----- TEXT BLOCK
Thursday, April 26, 2018 | 7:00pm

UCI Student Center, Crystal Cove Auditorium

*Historically, advances in mathematics and our understanding of the physical universe have often gone hand in hand. Come hear from one of the world’s most distinguished mathematicians how this close interplay has continued to deepen in recent times with new mathematical breakthroughs in geometry and exciting physical theories that propose extra hidden dimensions in our universe.*

**Shing-Tung Yau** is Harvard University’s William Caspar Graustein Chair Professor of Mathematics and Professor of Physics. His worldwide influence on mathematics and math/science education has few equals. He has made seminal contributions in many different fields of modern mathematics and also has had significant impact in physics, computer science, and technology. His many celebrated achievements include laying the mathematical foundation of Einstein’s general theory of relativity and many of today’s physical theories of spacetime with extra dimensions. Throughout his career, he has been a tireless educator having initiated a number of math and science competitions at the high school and university levels, established seven world-class mathematical research centers worldwide, and also wrote three noted popular science books. Dr. Yau was born in 1949 in Guangdong, China. He earned his Ph.D. from UC Berkeley in 1971, was appointed Professor at Stanford University in1974, and joined Harvard University in 1987. He is a member of the U.S. National Academy of Sciences, the American Academy of Arts and Sciences and the Academia Sinica. He has been awarded numerous top prizes including the Fields Medal, the MacArthur Fellowship, the Wolf Prize, and the U.S. National Medal of Science.
----------
----- PROVIDED DATA
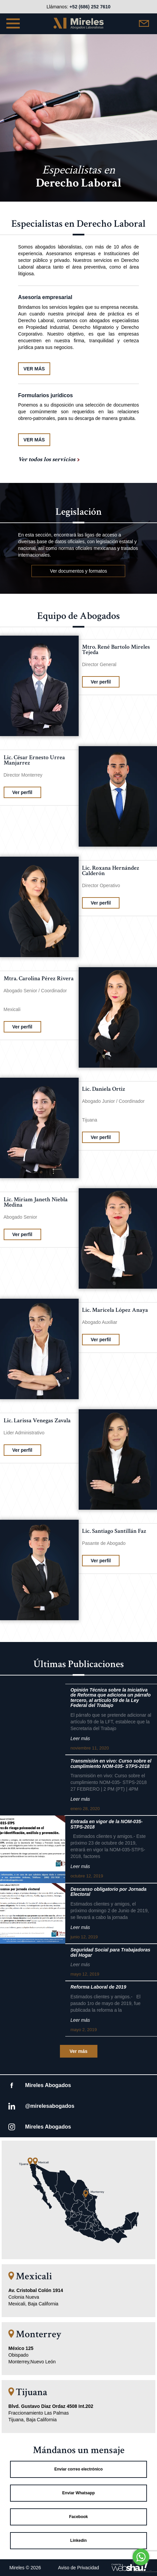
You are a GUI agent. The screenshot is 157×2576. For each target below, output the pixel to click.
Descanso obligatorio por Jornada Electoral (108, 1892)
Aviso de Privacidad (78, 2567)
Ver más (79, 2051)
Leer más (80, 1738)
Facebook (78, 2516)
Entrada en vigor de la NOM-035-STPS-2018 (106, 1824)
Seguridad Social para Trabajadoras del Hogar (110, 1952)
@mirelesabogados (49, 2106)
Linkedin (78, 2540)
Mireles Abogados (48, 2085)
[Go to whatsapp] (141, 2557)
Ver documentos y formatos (78, 571)
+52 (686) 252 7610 (89, 6)
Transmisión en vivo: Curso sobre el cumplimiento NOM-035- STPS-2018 (110, 1764)
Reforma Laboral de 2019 (98, 1987)
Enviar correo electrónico (78, 2469)
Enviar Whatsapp (78, 2493)
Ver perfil (101, 682)
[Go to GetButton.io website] (141, 2569)
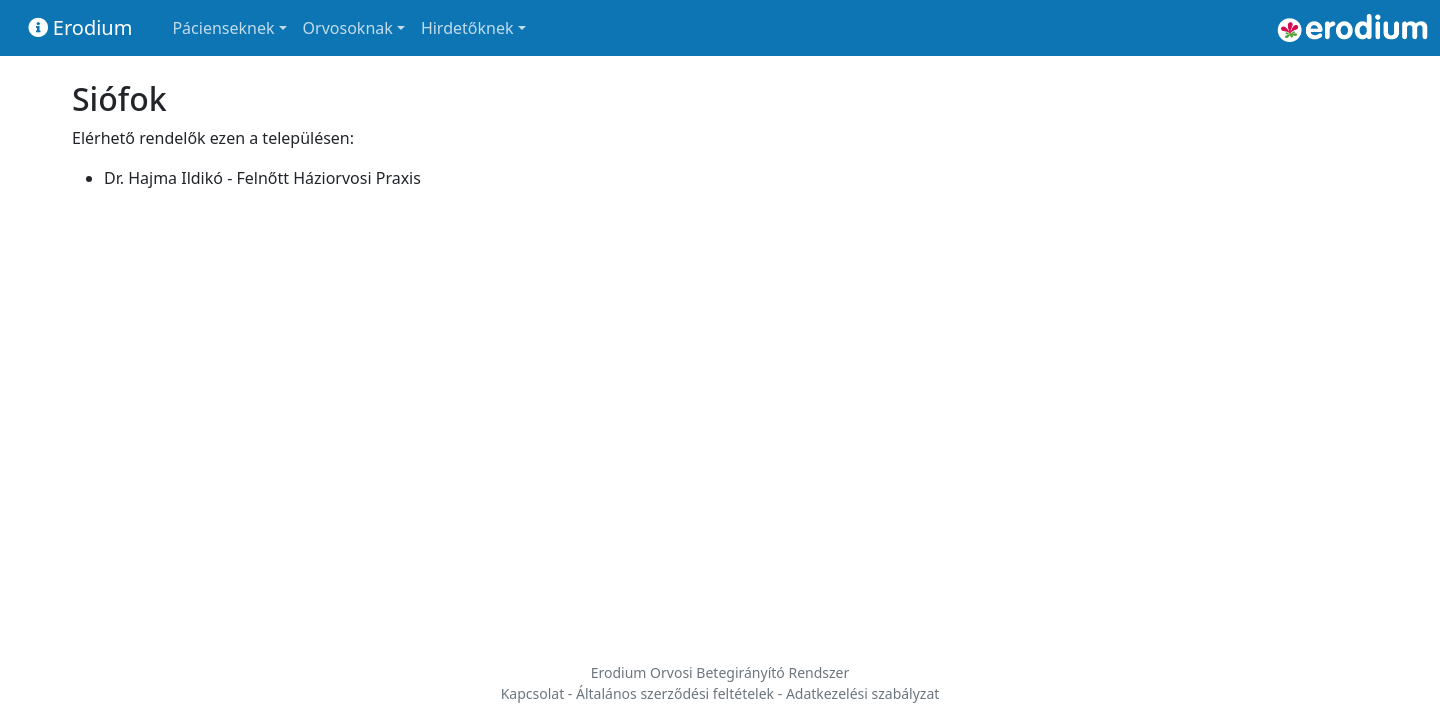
----------
** SET TASKS **
**1)** Answer these questions from the talk announcement:
(a) In which venue is the talk held?
(b) In what year, and from which university, did Shing-Tung Yau earn his Ph.D.?
(c) How many mathematical research centers has he established worldwide?
**2)** Copy the rows from the line with "Enviar Whatsapp (78, 2493)" through the end of the rows, including both ends. Leave out the pictures.

** RESPONSES **
**1)**
(a) The UCI Student Center, Crystal Cove Auditorium.
(b) In 1971, from UC Berkeley.
(c) Seven.

**2)**
Enviar Whatsapp (78, 2493)
Ver perfil (101, 682)
[Go to GetButton.io website] (141, 2569)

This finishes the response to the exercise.